For the time being, Manich Msamah will continue to play its role in attempting to hold the government accountable and maintaining the gains made vis-à-vis corruption in post-revolution. The continued attempt by the Tunisian government to pass the Economic Reconciliation Law and, in turn, the overwhelming response of the street, has transformed this struggle into a symbolic fight. Commenting on the psychological aspects of this struggle and the significance of the proposed law, Manich Msamah member Azza Derbali says, “If the law doesn’t pass, it’s going to convey the message that the street can do something. (The Tunisian government) can’t lose this battle now—they started it.” 

If the amended law passes, the campaign will still have made significant gains. These gains are demonstrated by the fact that Manich Msamah-led protests have delayed the passage of the law thus far. “We gain many things even if we lose this - people are back to the streets, we started that. In 2015 people were still disappointed so the streets were empty. Even if the law passes, we’ve changed things that we can build on to make something bigger,” says Azza Derbali, another member of Manich Msamah. 

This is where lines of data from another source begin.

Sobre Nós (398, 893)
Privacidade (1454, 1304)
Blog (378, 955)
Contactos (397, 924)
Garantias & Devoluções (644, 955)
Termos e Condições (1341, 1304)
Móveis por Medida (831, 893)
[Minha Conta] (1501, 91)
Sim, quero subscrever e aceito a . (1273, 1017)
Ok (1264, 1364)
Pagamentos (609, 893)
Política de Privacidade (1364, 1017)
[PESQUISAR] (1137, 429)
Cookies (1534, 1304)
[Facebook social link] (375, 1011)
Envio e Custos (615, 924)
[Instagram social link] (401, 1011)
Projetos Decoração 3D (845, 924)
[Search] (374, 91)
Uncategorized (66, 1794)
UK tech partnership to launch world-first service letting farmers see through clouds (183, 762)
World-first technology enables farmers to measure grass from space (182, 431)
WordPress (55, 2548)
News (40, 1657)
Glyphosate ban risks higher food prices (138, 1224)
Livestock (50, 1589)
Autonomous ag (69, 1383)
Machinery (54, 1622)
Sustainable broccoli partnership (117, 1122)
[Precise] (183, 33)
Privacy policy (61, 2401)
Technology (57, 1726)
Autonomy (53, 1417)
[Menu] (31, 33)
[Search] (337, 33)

While Manich Msamah has succeeded in displaying the important role that popular mobilization still plays in Tunisian civil society, the passage of the reconciliation law would nevertheless deliver a significant blow to the people, and to the idea of democracy in post-revolutionary Tunisia. While some have speculated that the protests over the Economic Reconciliation Law could potentially lead to another revolution, Manich Msamah members do not agree. They maintain that there would have to be many other contributing factors. However, with the continued problem of youth unemployment, the related rise of protests in the southern oil region, and the problematic anti-corruption campaign currently being run by Prime Minister Youssef Chahed, the issues that mobilized the country in the Jasmine Revolution are again piling up. Another revolution might not be as far-fetched an idea as some may think. The campaign demonstrates that the main concerns of the Jasmine Revolution still hold the ability to mobilize the masses, and that the Tunisian people will continue in their fight against the continuance of corruption and unraveling of democracy in their country.
 


[1] For the purpose of this article those members interviewed are referred to as founding members because all were present within the first weeks or months of the movement, but in accordance with the organization of the campaign, members prefer to be referenced simply as members, with no distinguishing additions to title that could lead to the possibility of a hierarchical structure.